Le Chairman du CEB devait confirmer que la supercherie a été
éventée grâce au concours du Head Teacher
de l'école Hugh Otter Barry, qui a été très
prompt à demander la vérification d'une cinquantaine
de factures. "C'est là qu'on s'est rendu compte que
tout était faux, sauf les noms des personnes. Les adresses
qui se trouvaient sur les factures incriminées étaient
fictives, de même que les unités consommées
et supposément relevées par le compteur. Tout était
faux", devait-il préciser. Selon le Chairman du CEB,
cette pratique existerait depuis "bien des années
déjà mais c'est la première fois qu'on arrive
à confirmer l'existence de cette fraude, qui serait menée
par une bande très bien organisée", devait-il
ajouter.
Nos renseignements indiquent que la majorité des parents
d'enfants qui ont obtenu ces fausses factures en auraient fait
l'acquisition pour des sommes situées dans la fourchette
de Rs 7 000 à Rs 15 000 l'unité. "Si l'on prend
compte du fait qu'une fausse facture se vend à Rs 7 000,
imaginez combien d'argent les faussaires ont empoché à
travers la vente de 50 de ces factures", s'interroge Patrick
Assirvaden. Dans le giron des enquêteurs, l'on n'exclut
pas également que d'autres Five Star Schools peuvent être
confrontés au même cas de figure que l'école
Hugh Otter Barry. Il n'est pas non plus, à écarter,
qu'un corps para-étatique autre que le CEB soit concerné
par le même type d'escroquerie, compte tenu du fait que
les parents d'élèves doivent produire au moins deux
Utility Bills pour les procédures d'admission.

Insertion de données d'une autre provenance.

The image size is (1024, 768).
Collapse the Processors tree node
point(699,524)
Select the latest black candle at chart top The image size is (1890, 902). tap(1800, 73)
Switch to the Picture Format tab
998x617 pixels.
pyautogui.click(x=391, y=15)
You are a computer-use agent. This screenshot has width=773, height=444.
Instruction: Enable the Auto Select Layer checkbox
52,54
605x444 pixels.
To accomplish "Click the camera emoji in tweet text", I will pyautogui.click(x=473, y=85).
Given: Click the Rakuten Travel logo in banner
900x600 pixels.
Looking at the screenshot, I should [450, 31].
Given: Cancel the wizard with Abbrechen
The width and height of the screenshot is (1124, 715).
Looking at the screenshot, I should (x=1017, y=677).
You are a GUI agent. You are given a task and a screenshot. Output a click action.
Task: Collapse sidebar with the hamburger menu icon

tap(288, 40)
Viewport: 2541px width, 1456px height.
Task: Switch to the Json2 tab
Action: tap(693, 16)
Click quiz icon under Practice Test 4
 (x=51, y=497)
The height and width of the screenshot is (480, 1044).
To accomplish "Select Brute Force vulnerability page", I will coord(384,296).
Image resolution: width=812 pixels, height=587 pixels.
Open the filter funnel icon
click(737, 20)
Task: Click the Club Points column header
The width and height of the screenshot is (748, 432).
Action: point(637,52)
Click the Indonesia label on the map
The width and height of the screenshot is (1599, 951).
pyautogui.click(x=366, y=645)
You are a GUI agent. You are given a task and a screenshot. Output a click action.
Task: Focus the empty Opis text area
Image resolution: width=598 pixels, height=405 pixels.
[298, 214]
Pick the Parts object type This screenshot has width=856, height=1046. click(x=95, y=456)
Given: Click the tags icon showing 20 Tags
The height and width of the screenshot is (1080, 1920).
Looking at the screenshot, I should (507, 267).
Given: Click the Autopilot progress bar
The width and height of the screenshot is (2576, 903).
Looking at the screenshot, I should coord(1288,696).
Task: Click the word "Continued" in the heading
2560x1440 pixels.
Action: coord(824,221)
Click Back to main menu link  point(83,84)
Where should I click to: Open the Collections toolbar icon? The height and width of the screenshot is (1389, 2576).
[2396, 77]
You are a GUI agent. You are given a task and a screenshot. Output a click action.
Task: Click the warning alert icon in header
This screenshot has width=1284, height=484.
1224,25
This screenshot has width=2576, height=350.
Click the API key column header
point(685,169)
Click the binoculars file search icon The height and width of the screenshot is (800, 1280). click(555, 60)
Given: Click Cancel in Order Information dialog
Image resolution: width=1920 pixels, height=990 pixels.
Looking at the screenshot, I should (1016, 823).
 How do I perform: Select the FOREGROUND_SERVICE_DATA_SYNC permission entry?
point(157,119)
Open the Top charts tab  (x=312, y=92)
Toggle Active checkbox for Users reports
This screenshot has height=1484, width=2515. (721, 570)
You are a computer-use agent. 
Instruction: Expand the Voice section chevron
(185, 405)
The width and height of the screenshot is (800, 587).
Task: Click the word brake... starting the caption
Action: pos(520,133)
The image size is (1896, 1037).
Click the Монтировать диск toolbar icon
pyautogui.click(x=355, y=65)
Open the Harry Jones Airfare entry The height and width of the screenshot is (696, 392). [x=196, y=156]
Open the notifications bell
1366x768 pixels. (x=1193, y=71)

"Nous suivons cette affaire de très près et
tout porte à croire que d'autres arrestations vont suivre.
Jusqu'à présent, on n'a pas d'idée précise
en ce qu'il s'agit de l'ampleur de cette fraude et encore moins
depuis quand cette pratique existe. Selon nous, cela doit remonter
depuis très longtemps et elle ne concerne pas que l'école
Hugh Otter Barry. D'autres établissements primaires qui
sont classifiés comme des Five Star Schools ont également
dû être victimes de la même supercherie. Il
est de plus en plus clair que certains ne reculent devant rien
afin de faire admettre leurs enfants dans les meilleures écoles
de l'île, quitte à tricher et à utiliser des
moyens illégaux. Cette affaire vient à point nommé
montrer jusqu'à quel point certains parents sont disposés
à aller, quitte à braver la justice et à
se retrouver en prison", a-t-on fait ressortir dans les milieux
de l'enquête policière.
La direction du CEB a déjà, pour sa part, assuré
son entière collaboration à l'enquête policière.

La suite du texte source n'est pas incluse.